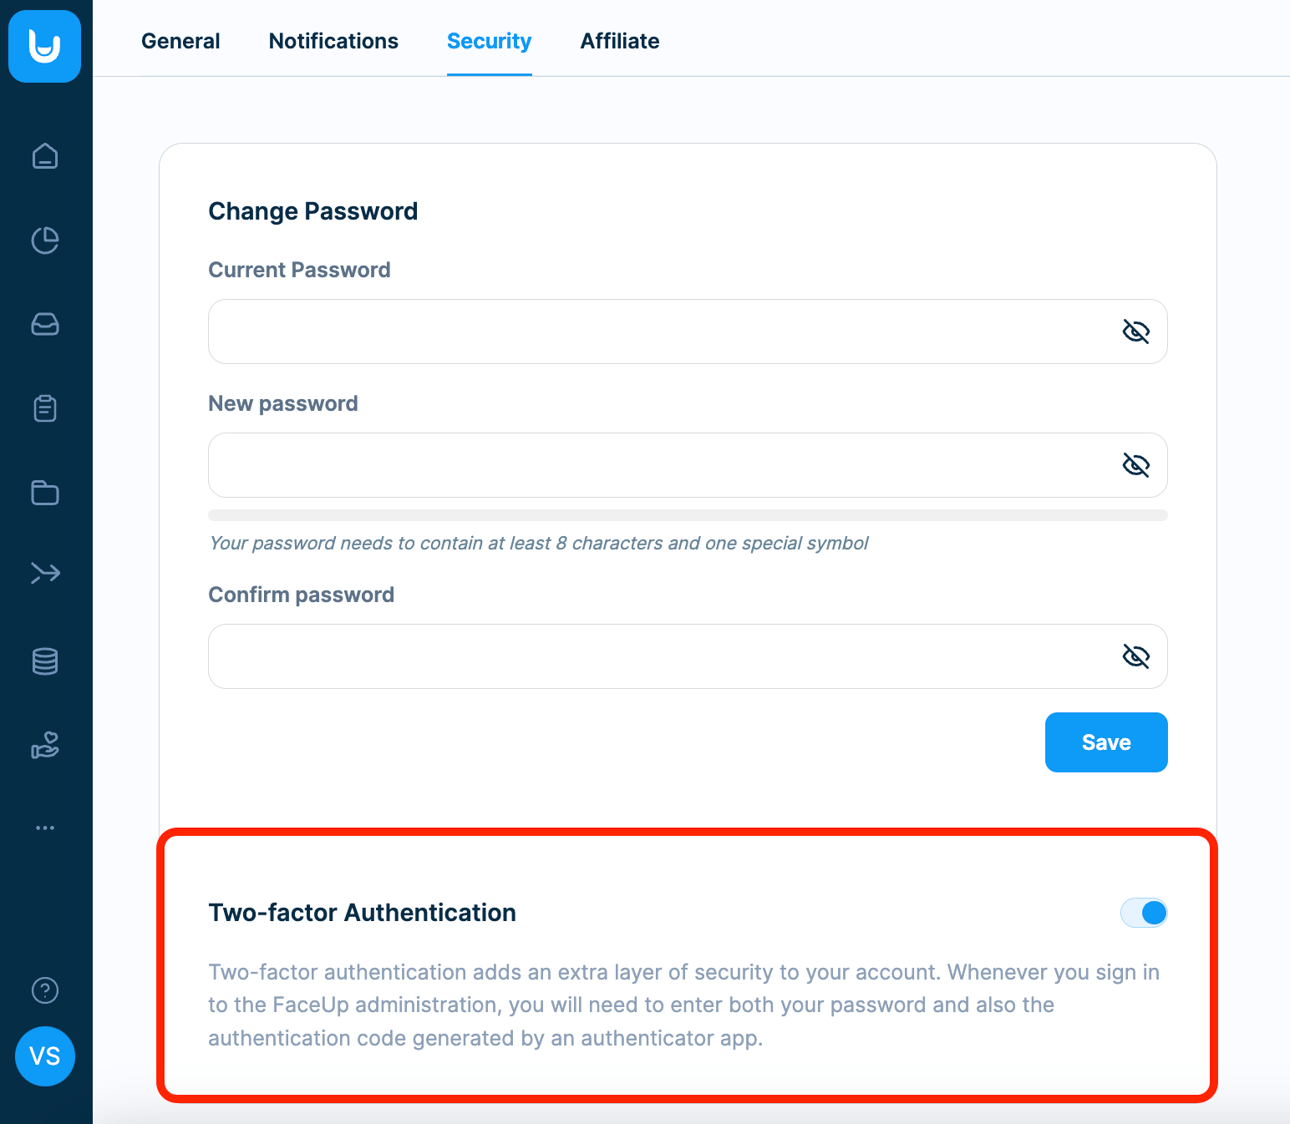Open the Affiliate tab
The width and height of the screenshot is (1290, 1124).
(619, 41)
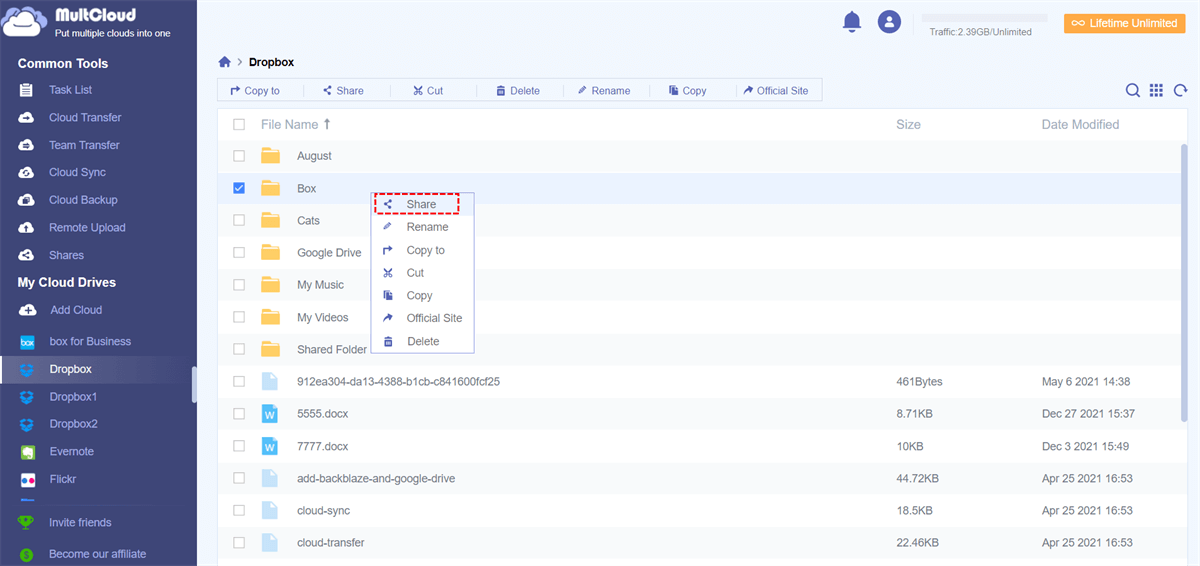The image size is (1200, 566).
Task: Open the notifications bell icon
Action: coord(852,21)
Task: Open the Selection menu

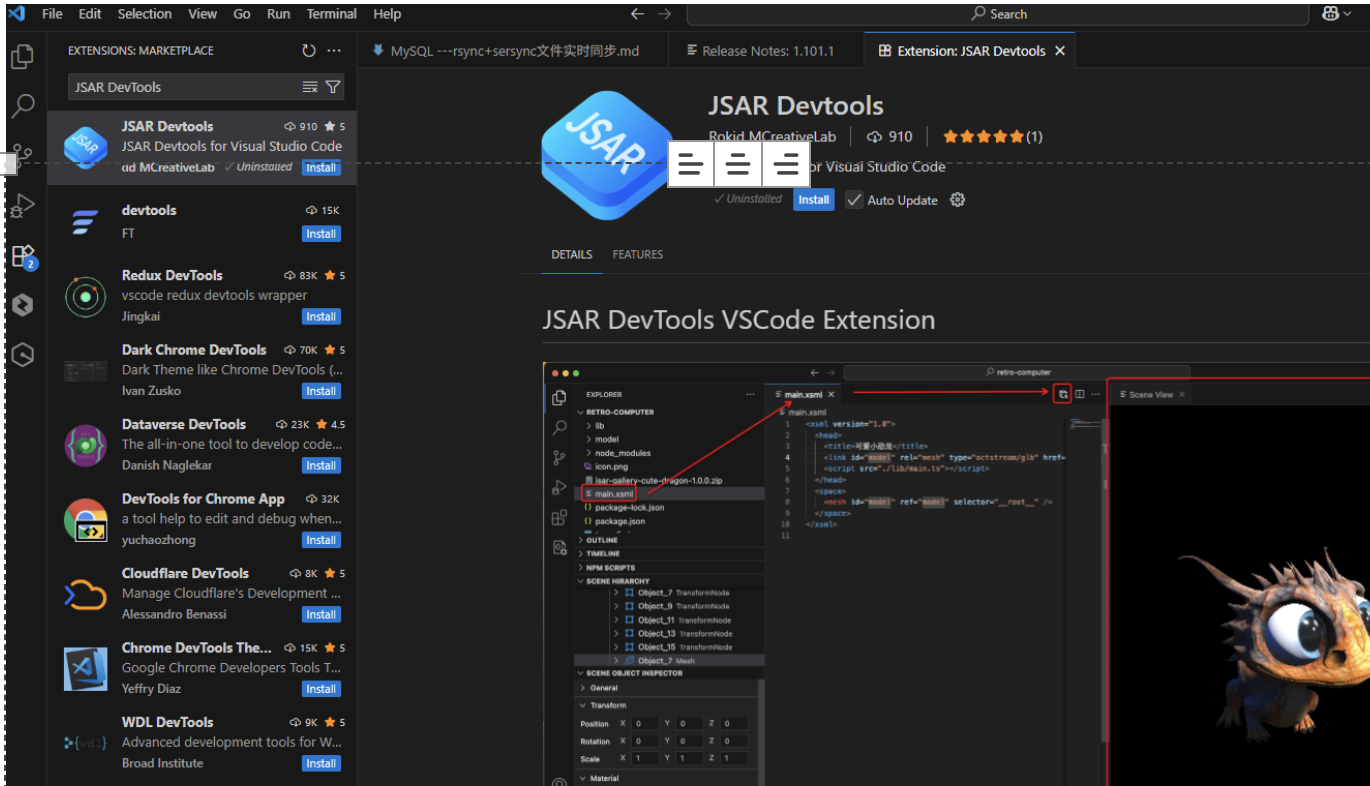Action: (144, 14)
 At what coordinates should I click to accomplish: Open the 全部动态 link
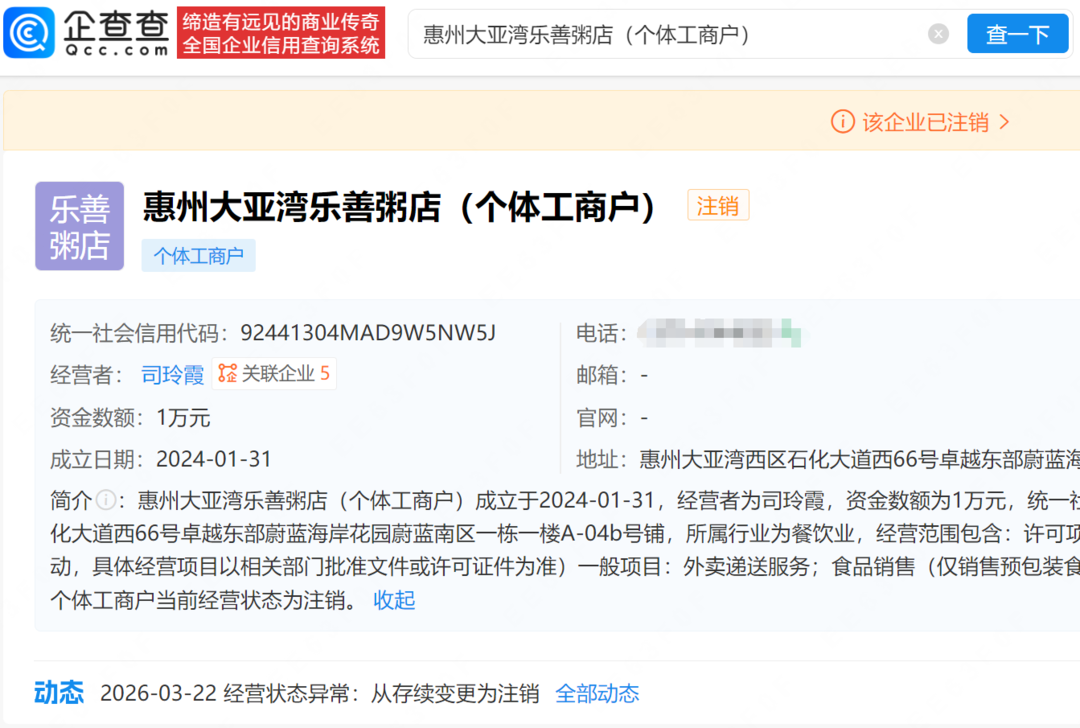click(x=597, y=694)
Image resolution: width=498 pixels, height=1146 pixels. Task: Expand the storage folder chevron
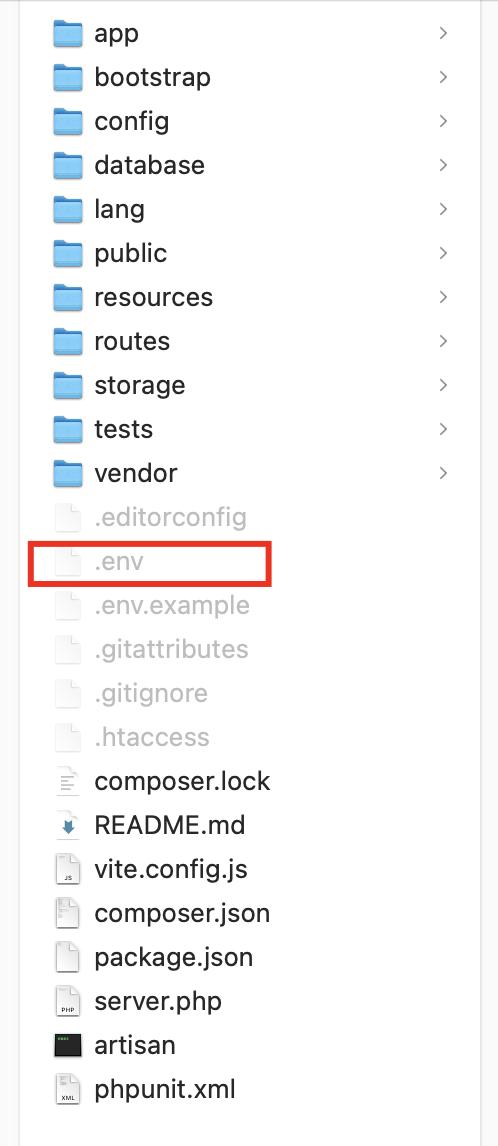pyautogui.click(x=443, y=384)

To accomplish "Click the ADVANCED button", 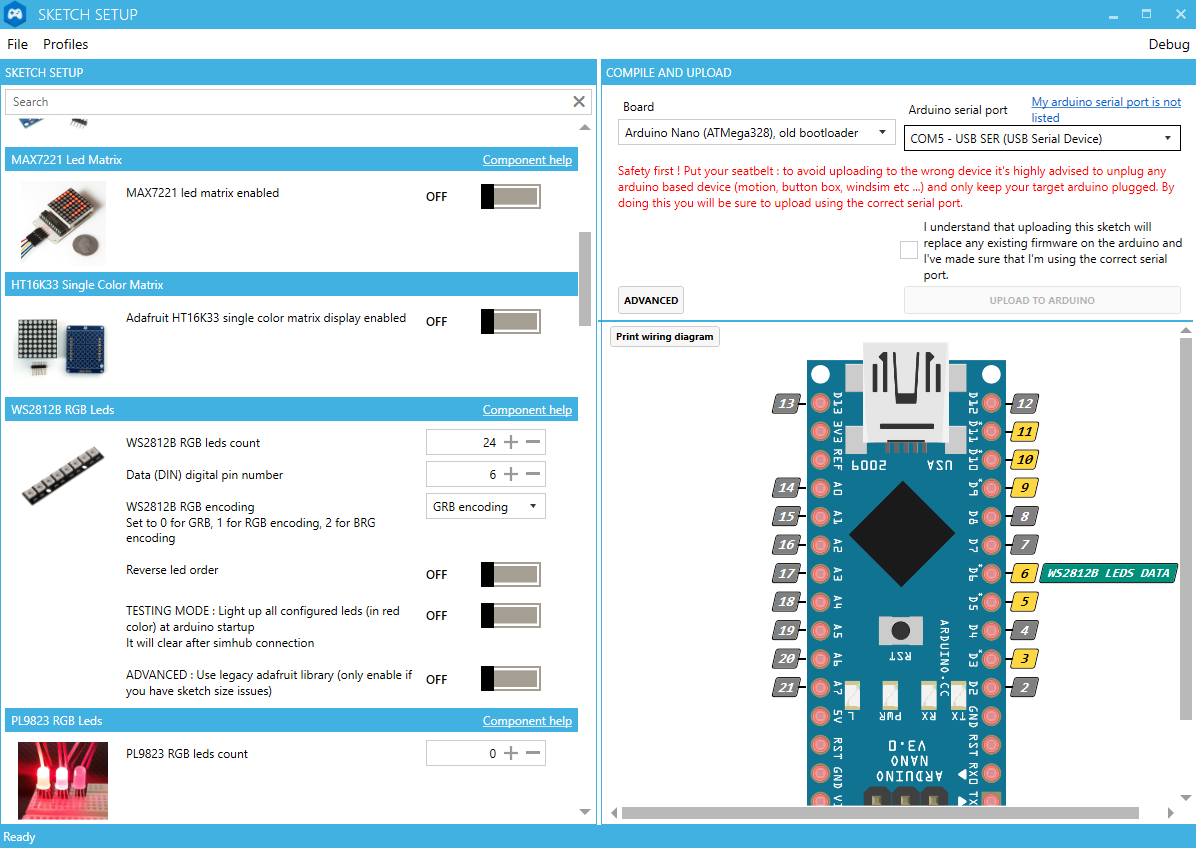I will (x=651, y=300).
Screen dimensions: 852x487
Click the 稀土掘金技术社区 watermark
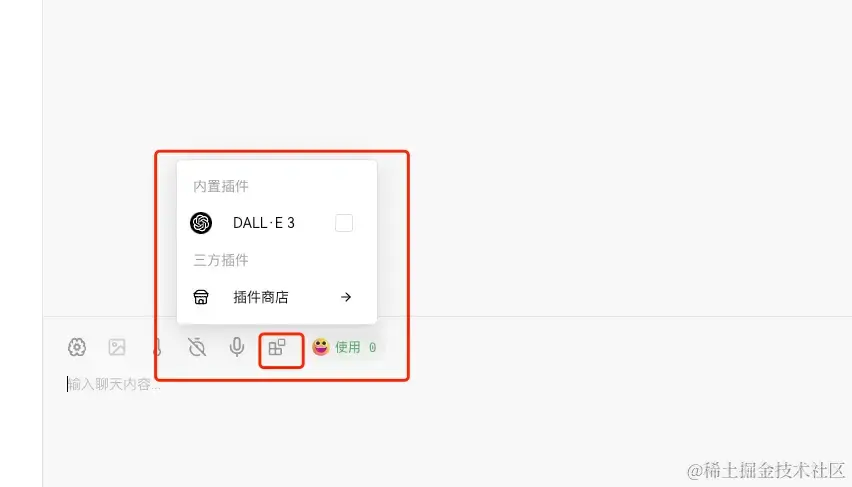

++++++

With pictures omitted, reproduce exactly the lines from the line containing "Screen dimensions: 852x487" through the end of the data above.

TASK ANSWER:
Screen dimensions: 852x487
Click the 稀土掘金技术社区 watermark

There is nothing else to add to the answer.